Not really likely for 3.0.  Maybe in 4.0 there could be an execcmd
function that gets called before each command is executed.

>2. Regular Expression filename generation.

We're pretty close to that, though not using the usual regexp syntax.
It would be nice to add an option to use ksh's glob characters instead
of zsh's.

>3. Programmable key bindings (a key could be bound to a sequence of
>   actions, so now you can do things like: dynamic paren matching,
>   real-time indentation, etc.)  Some primitive functions have been
>   provided  (a small (but complete) subset of the EDITING functions 
>   of elisp).

It's been discussed a bit.  I have some ideas of what would be
required, but I don't expect anything to happen in this direction
before 3.0.

>4. Safer redirections: e.g.
>	if you say "foo > Important_file", zsh checks to see if there
>	is anything on the stdout of foo, if not (say foo is
>	non-existent), zsh leaves the Imp_file as it is.

That's probably better done using >>(command) redirection.  It could be
done as a global alias.

>5. setopt POSIX_COMPLIANT now makes zsh what?

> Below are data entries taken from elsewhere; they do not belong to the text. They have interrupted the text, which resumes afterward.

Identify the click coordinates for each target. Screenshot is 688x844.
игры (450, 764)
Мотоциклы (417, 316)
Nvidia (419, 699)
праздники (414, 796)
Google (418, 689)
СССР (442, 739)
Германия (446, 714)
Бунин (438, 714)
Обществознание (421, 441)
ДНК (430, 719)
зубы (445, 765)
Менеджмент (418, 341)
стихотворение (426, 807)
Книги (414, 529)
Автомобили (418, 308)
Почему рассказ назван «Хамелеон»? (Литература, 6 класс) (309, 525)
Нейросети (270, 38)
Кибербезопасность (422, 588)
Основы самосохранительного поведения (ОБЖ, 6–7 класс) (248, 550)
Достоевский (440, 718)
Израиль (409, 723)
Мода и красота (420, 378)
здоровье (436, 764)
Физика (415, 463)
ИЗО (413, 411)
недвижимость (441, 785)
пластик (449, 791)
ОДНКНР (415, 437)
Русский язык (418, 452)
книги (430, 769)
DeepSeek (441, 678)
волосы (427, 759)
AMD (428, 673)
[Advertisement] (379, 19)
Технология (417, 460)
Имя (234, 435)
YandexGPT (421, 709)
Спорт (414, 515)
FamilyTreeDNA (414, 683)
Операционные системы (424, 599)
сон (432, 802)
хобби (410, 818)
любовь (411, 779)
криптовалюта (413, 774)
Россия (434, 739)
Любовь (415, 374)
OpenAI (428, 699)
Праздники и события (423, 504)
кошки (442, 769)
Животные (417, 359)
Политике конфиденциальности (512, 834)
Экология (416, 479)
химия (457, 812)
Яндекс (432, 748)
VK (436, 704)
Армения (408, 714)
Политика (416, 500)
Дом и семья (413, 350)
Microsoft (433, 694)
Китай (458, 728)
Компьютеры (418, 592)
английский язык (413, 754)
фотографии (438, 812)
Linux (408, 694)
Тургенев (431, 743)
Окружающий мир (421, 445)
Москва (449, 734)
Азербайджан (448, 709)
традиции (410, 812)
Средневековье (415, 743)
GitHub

We should have an "emulate posix" mode, that turns on all POSIX
features.  We have a long way to go before zsh is fully POSIX

>6. Hierarchical option settings.  E.g. unsetopt zle automatically
>   unsetopts's the options dependant on its being set.  It itself also
>   is an option.  It's there to make understanding the plethora of
>   options easier for new users.

That's rather pointless.  If an option has no effect due to the state
of another option, I'd rather it stayed the way it is, rather than get

>zsh 4.0:
>1.  wzsh (windowing zsh) is now available.  Also, zsh now has colour
>    and menu capabilities on text only terminals.  

It has colour capabilities to some extent: you can put colour sequences
into prompts quite easily.  I don't see any advantage in having zsh use
windows in any way.

>2.  mount/umount is a shell builtin which simulates working with
>    virtual filesystems e.g. ftpfs, tarfs, libfs, memfs.

I'd like to see quite a lot of basic administration commands added as
optional builtins, to make a sysadmin's shell.  There would be a
configuration option to strip out ZLE, and to add builtins for cp, mv,
rm, link, sln and so on.  That sort of shell would be very useful if
statically linked and stashed away in /sbin.  Virtual filesystems, of
course, should be done in the kernel (for example, userfs under

>3.  zsh can now byte-code its scripts.

I never tried this, but I think it used to be possible, if you just put
the token control characters into a script.  Now zsh handles those
properly, metafying them.  But an option to bypass metafication and
tokenisation would potentially be fairly usable and easy to implement.

>4.  zsh now supports dynamic files.  If a file has a specific magic no,
>    it can be handled like a normal file of the *output* of that file.

Another virtual filesystem?

>zsh 10.0:
>OS_TYPE is a shell variables which can be changed.  zsh simulates the
>given OS.  Everything is a shell builtin.

I have a vision of being able to assign to $ZSH_VERSION, to make zsh
emulate an arbitrary version of itself.  It would be rather silly.